Graphically, this yields the hyperplane (the \(p\)-dimensional analogue of a plane) that best fits the data, by minimizing the distance between each point and the hyperplane. However, unlike SLR for which we can draw a scatterplot and regression line, visualizing this hyperplane is difficult. Instead, we are primarily limited to algebraic representations of the model.

Minimizing the sum of squared residuals means minimizing the function \[\begin{align} S(\beta_0, \beta_1, \dots, \beta_k) & = \sum_{i=1}^n \left(y_i - (\beta_0 + \beta_1x_{i1} + \dots + \beta_kx_{ik})\right)^2 \tag{9.1} \end{align}\] This is a higher-dimension analogue to (3.1). To find the values \(\hat\beta_0, \hat\beta_1, \dots, \hat\beta_k\) that minimize (9.1), we differentiate \(S(\beta_0, \beta_1, \dots, \beta_k)\) with respect to all \((k+1)\) \(\beta_j\)’s and solve a system of \(p=k+1\) equations. However, solving this system of \((k+1)\) equations gets tedious, so we will not go into the details of that approach here.
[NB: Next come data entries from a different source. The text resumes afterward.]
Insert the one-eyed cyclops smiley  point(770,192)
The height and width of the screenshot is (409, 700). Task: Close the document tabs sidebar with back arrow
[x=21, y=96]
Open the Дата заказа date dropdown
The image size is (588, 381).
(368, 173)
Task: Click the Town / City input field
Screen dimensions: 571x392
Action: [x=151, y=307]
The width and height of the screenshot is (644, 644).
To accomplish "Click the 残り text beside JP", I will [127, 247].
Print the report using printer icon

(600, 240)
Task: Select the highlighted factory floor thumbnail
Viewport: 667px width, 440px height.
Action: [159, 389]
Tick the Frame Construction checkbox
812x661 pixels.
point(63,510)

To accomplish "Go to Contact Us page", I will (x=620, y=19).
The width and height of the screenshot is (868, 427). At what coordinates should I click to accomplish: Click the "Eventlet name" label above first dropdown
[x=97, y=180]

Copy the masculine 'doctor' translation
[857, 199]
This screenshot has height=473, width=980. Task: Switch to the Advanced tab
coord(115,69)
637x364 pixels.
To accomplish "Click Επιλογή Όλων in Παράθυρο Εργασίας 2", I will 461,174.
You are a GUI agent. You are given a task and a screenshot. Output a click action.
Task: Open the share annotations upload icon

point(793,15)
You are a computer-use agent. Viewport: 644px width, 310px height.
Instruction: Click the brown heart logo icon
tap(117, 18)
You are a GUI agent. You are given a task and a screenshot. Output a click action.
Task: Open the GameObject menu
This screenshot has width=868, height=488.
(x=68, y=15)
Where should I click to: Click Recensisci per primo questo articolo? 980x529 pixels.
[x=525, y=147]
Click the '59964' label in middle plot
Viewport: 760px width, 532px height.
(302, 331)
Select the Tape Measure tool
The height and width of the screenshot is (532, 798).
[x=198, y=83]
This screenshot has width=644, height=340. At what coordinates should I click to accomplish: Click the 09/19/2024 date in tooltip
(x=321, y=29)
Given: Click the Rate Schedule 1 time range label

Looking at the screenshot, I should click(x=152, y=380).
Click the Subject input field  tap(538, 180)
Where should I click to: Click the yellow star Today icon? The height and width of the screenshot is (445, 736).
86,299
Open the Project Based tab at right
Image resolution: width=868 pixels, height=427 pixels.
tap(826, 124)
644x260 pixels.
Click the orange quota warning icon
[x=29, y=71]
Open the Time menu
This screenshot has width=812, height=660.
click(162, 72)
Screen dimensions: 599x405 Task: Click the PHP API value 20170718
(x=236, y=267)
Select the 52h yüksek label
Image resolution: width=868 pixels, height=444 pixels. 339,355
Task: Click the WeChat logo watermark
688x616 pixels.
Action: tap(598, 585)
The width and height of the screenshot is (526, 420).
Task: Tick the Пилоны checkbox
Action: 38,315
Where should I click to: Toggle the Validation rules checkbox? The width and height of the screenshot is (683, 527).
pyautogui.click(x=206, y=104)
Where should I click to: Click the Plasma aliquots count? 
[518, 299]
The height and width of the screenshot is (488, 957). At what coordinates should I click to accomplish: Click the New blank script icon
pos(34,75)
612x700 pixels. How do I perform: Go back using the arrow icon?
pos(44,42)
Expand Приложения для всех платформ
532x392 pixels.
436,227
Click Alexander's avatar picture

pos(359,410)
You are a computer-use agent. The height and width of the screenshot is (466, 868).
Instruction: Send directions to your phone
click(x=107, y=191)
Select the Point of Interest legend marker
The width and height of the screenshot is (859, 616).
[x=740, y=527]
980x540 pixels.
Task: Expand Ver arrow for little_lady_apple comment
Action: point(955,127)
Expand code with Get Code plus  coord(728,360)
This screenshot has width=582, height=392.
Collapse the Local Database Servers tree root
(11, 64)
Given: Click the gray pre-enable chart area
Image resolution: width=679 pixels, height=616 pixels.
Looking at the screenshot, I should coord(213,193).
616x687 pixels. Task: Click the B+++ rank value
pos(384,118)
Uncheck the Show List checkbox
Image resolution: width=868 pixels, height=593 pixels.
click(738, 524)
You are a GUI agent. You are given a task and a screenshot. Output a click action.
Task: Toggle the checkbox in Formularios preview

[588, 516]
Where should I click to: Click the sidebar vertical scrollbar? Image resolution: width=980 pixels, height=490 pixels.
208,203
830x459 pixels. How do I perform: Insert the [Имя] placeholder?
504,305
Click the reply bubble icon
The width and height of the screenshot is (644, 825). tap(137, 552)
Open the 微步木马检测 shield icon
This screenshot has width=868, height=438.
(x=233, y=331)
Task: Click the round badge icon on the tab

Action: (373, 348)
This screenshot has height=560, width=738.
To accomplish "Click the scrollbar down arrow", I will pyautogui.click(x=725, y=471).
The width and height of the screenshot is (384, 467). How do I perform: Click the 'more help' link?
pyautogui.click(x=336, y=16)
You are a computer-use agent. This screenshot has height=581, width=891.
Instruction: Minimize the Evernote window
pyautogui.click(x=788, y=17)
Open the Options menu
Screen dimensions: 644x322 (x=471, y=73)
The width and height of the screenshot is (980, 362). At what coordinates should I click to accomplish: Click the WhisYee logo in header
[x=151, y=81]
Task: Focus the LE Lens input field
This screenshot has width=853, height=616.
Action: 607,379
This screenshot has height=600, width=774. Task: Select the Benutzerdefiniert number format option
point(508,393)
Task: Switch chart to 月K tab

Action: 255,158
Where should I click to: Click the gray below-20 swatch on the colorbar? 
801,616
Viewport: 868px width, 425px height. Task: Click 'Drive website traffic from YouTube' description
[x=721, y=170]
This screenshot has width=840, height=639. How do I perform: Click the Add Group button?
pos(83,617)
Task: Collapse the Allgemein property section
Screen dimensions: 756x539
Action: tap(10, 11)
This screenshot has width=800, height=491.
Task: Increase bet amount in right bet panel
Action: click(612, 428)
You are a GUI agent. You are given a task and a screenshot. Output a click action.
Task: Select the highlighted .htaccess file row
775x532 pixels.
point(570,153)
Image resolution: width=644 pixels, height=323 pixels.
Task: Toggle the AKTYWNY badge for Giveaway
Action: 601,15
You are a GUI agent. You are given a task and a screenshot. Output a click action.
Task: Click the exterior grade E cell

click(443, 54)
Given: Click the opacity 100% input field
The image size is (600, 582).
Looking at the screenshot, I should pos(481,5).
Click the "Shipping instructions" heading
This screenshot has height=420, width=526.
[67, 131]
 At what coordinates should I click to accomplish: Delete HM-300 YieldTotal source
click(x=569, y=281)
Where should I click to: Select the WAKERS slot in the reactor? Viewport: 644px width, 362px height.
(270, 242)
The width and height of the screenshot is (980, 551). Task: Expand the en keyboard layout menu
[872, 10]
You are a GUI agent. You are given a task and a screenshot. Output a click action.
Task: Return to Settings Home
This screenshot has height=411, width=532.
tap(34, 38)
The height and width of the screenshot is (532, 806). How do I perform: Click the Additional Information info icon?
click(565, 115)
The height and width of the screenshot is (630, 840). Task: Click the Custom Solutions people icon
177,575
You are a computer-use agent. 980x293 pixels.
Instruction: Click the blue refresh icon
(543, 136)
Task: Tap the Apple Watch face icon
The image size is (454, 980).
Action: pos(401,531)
A simpler and more scalable approach is to use a matrix representation of the model.

9.2 Matrix form of the MLR model

9.2.1 Random Vectors

Before introducing the matrix form of the MLR model, we first briefly review notation for random vectors.

Definition 9.1 An \(n\)-dimensional random vector is a vector, each component of which is a random variable. \[\bmY = \begin{bmatrix} Y_1 \\ \vdots \\ Y_n\end{bmatrix}\]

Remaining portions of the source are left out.